Neuroprotective role of monocarboxylate transport during glucose deprivation in slice cultures of rat hippocampus
Article first published online: 5 AUG 2004
The Journal of Physiology
Volume 531, Issue 2, pages 459–466, March 2001
How to Cite
Cater, H. L., Benham, C. D. and Sundstrom, L. E. (2001), Neuroprotective role of monocarboxylate transport during glucose deprivation in slice cultures of rat hippocampus. The Journal of Physiology, 531: 459–466. doi: 10.1111/j.1469-7793.2001.0459i.x
- Issue published online: 5 AUG 2004
- Article first published online: 5 AUG 2004
- (Received 16 May 2000; accepted after revision 31 October 2000)
- 1The effects of energy substrate removal and metabolic pathway block have been examined on neuronal and glial survival in organotypic slice cultures of rat hippocampus.
- 2Slice cultures resisted 24 h of exogenous energy substrate deprivation. Application of 0.5 mM α-cyano-4-hydroxycinnamate (4-CIN) for 24 h resulted in specific damage to neuronal cell layers, which could be reversed by co-application of 5 mM lactate.
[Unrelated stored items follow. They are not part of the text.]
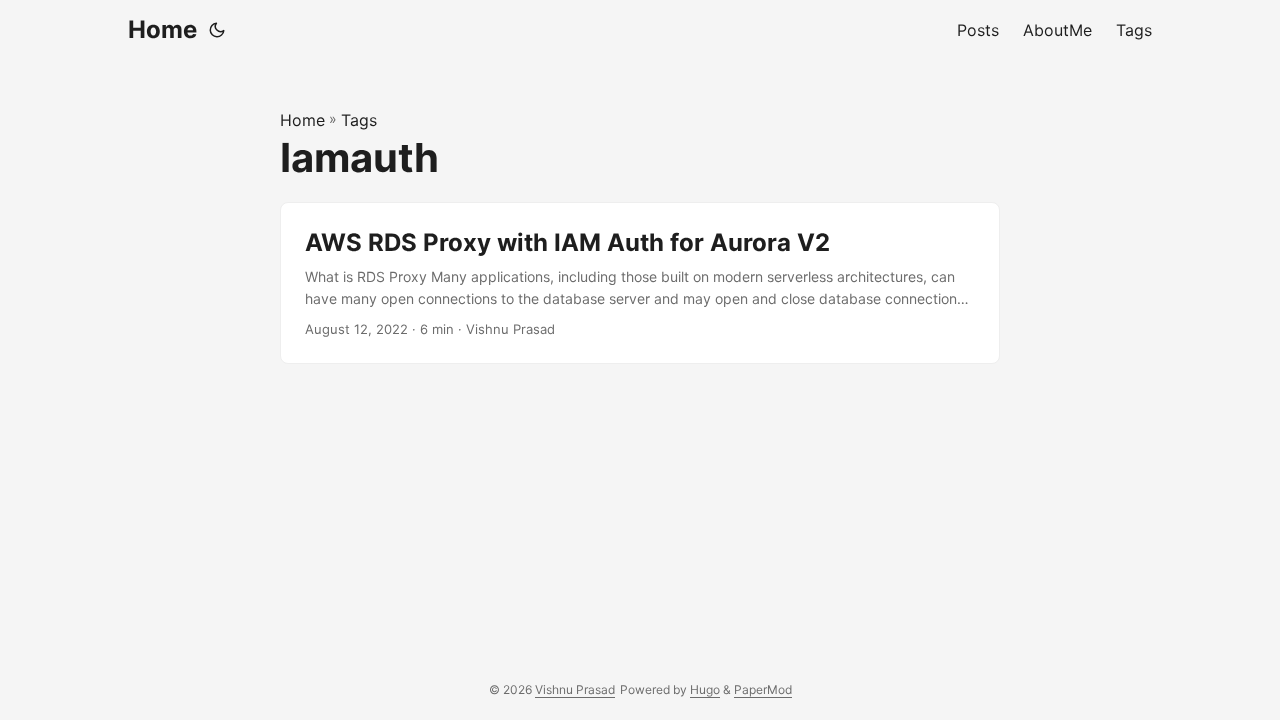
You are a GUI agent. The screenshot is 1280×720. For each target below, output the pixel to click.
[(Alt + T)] (217, 30)
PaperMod (763, 689)
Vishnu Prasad (575, 689)
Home (162, 29)
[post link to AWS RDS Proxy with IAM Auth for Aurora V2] (640, 283)
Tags (359, 120)
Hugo (705, 689)
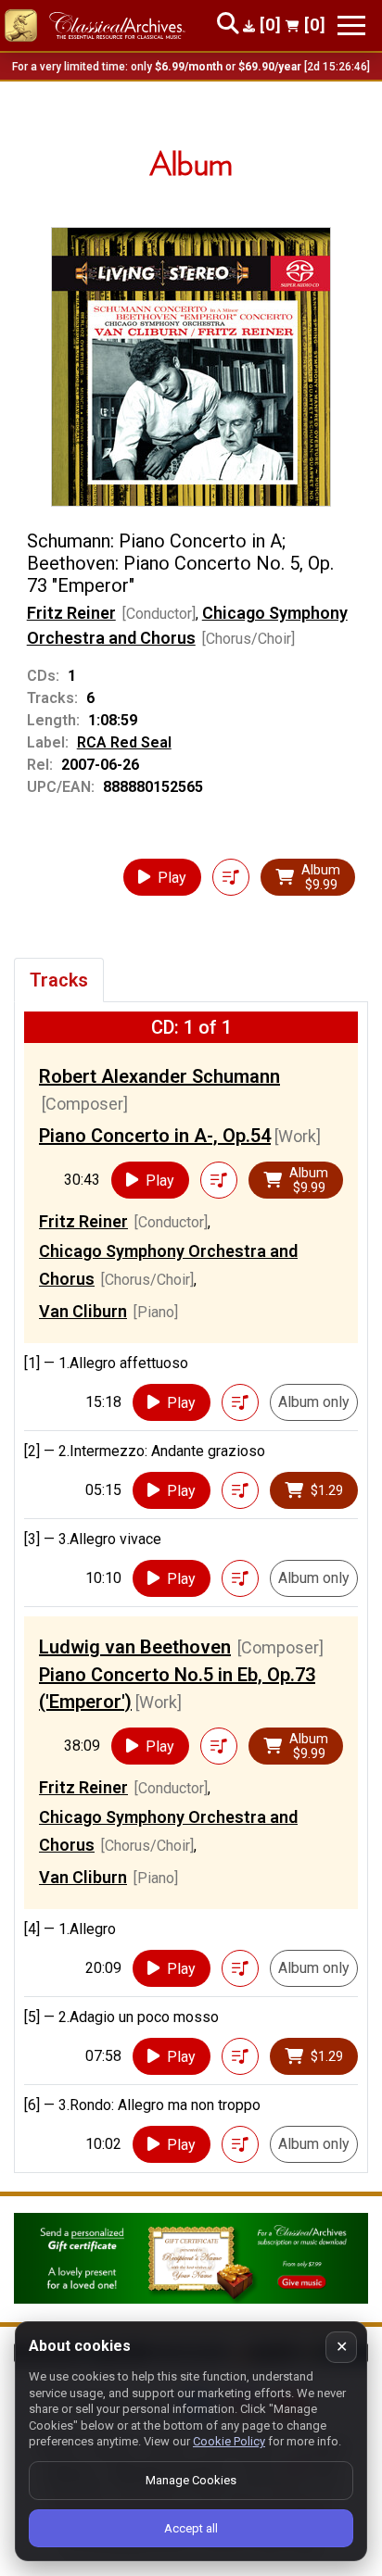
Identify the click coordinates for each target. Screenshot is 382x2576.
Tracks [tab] (59, 980)
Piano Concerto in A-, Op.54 (155, 1136)
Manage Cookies (191, 2480)
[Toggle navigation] (351, 25)
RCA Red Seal (124, 742)
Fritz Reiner (71, 612)
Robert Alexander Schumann (159, 1076)
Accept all (191, 2528)
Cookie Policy (229, 2441)
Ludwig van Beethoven (135, 1647)
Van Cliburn (83, 1311)
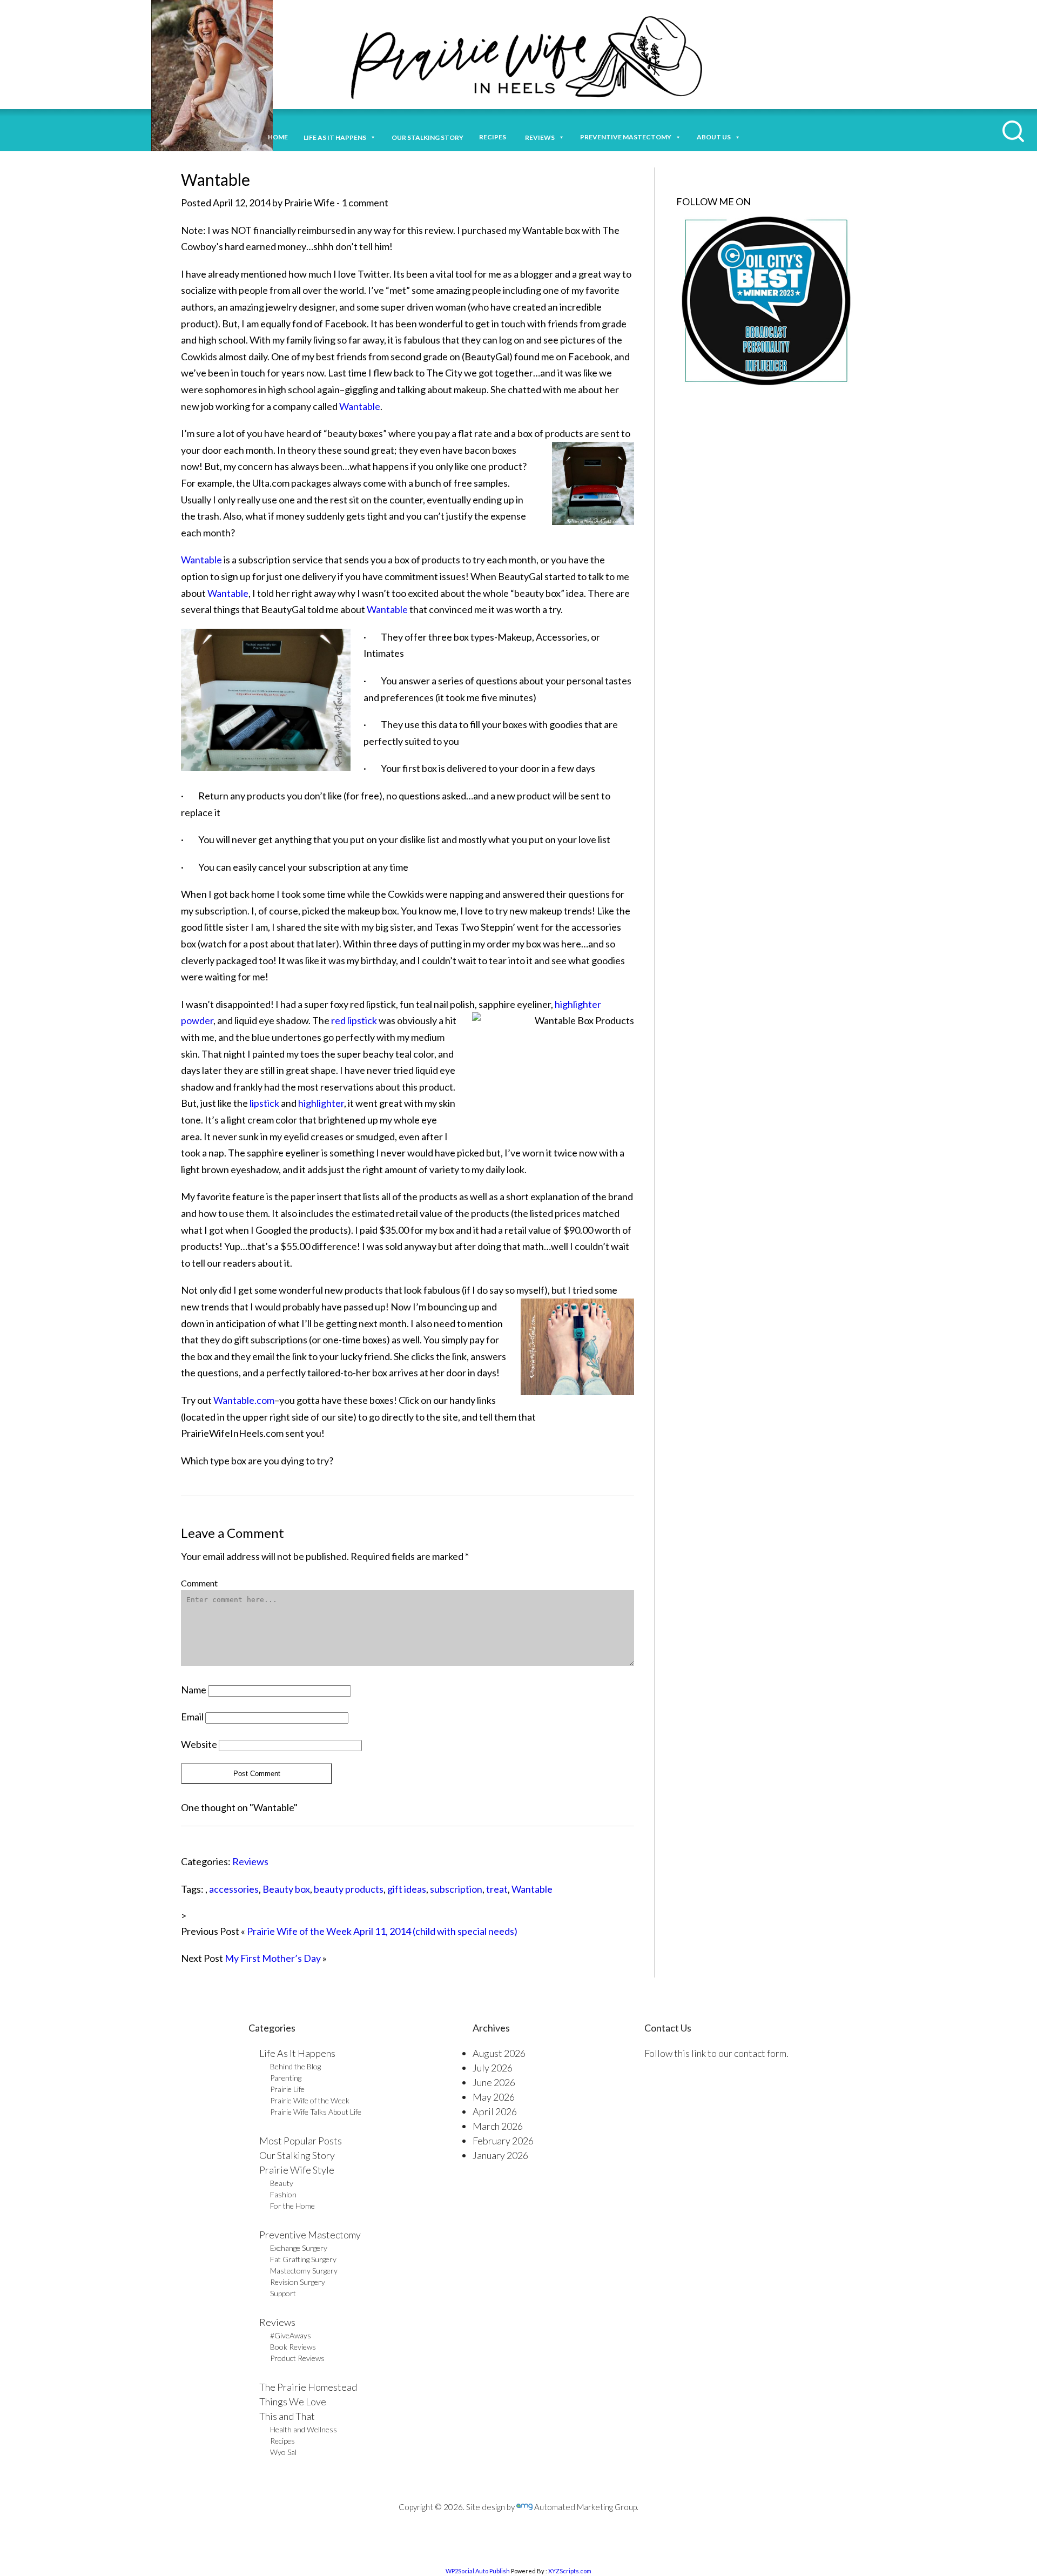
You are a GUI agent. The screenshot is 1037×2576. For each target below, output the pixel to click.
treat (497, 1889)
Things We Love (292, 2401)
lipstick (264, 1103)
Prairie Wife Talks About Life (315, 2111)
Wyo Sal (283, 2452)
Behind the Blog (295, 2066)
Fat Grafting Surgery (303, 2259)
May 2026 (494, 2097)
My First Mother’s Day (273, 1958)
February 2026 (503, 2141)
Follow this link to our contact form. (716, 2053)
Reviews (250, 1861)
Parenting (285, 2077)
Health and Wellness (303, 2429)
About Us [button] (714, 137)
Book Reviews (293, 2346)
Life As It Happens (297, 2053)
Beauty (281, 2183)
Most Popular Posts (300, 2141)
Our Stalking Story (297, 2155)
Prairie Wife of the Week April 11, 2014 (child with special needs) (382, 1931)
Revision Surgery (297, 2281)
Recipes (494, 137)
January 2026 (500, 2155)
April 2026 (495, 2111)
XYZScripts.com (569, 2570)
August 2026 (499, 2053)
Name (193, 1690)
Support (283, 2293)
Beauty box (286, 1889)
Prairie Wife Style (296, 2170)
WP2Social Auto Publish (478, 2570)
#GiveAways (290, 2335)
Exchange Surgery (298, 2247)
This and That (287, 2416)
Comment (199, 1583)
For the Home (292, 2205)
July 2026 (493, 2068)
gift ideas (406, 1889)
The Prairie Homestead (308, 2387)
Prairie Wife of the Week (309, 2100)
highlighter (321, 1103)
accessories (234, 1889)
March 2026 (498, 2126)
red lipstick (354, 1020)
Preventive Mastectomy (625, 137)
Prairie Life (287, 2089)
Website (199, 1744)
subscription (456, 1889)
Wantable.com (243, 1400)
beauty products (348, 1889)
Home (278, 137)
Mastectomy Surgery (304, 2270)
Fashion (283, 2194)
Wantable (359, 406)
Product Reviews (297, 2358)
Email (192, 1717)
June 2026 (494, 2082)
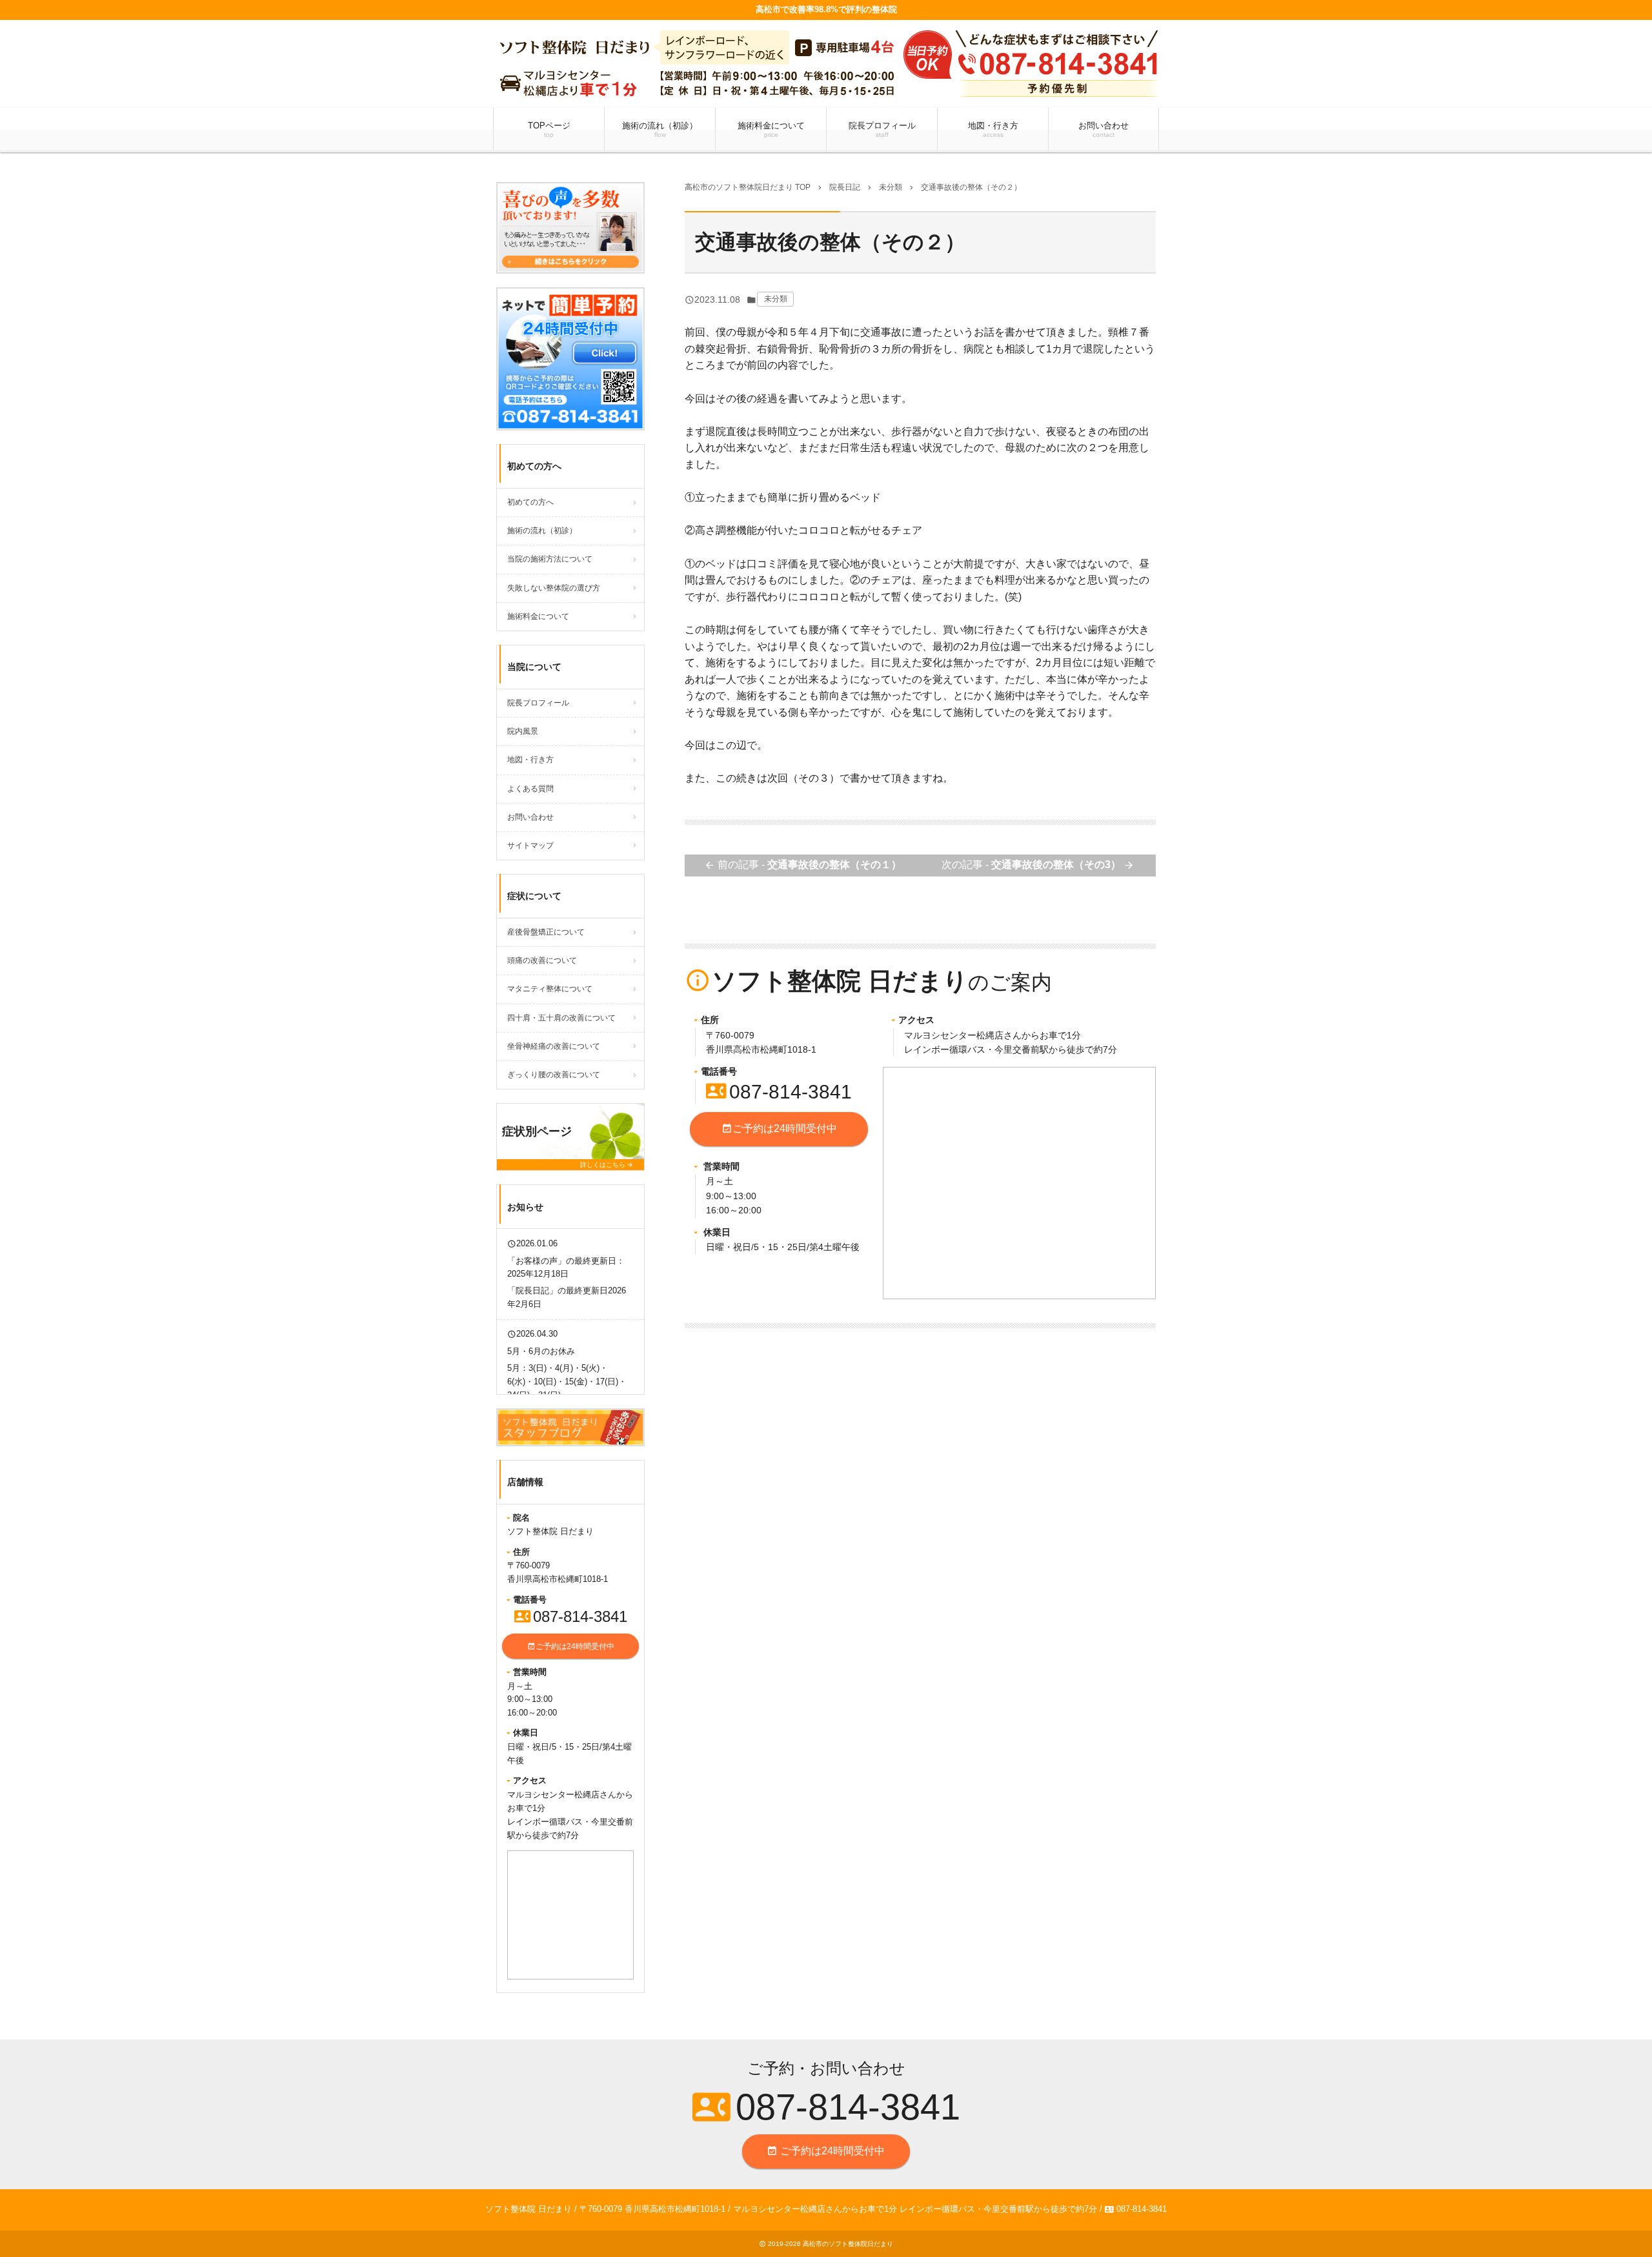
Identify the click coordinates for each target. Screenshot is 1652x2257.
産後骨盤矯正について (546, 931)
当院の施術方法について (549, 558)
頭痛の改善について (542, 960)
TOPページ (549, 129)
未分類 (775, 298)
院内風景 (522, 731)
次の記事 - (1038, 864)
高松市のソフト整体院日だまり (848, 2243)
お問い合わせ (1103, 129)
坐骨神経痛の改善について (553, 1046)
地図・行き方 (993, 129)
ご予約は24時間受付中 (779, 1128)
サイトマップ (530, 845)
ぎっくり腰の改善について (553, 1074)
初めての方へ (530, 502)
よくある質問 (530, 788)
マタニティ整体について (549, 988)
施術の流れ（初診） (660, 129)
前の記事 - (803, 864)
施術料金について (771, 129)
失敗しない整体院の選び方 (553, 587)
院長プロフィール (882, 129)
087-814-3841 (779, 1091)
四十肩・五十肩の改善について (561, 1017)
- 3Addition of 10 mM 2-deoxyglucose in the absence of exogenous energy supply produced widespread cell death throughout the slice. This was partly reversed by co-application of 5 mM lactate.
- 4These effects of metabolic blockade on cell survival were qualitatively similar to the effects on population spikes recorded in the CA1 cell layer following 60 min application of these agents.
- 5The data suggest that monocarboxylate trafficking from glia to neurons is an essential route for supply of energy substrates to neurons particularly when exogenous energy supply is restricted.